[データソースからの一覧]
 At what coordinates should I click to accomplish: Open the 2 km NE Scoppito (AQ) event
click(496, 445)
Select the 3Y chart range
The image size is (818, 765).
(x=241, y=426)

▸ 指示
上の一覧をすべて、1行につき1つの文字列としてJSONのリストに並べてください。空行は入れないでください。

▸ 解答
[
  " At what coordinates should I click to accomplish: Open the 2 km NE Scoppito (AQ) event",
  "click(496, 445)",
  "Select the 3Y chart range",
  "The image size is (818, 765).",
  "(x=241, y=426)"
]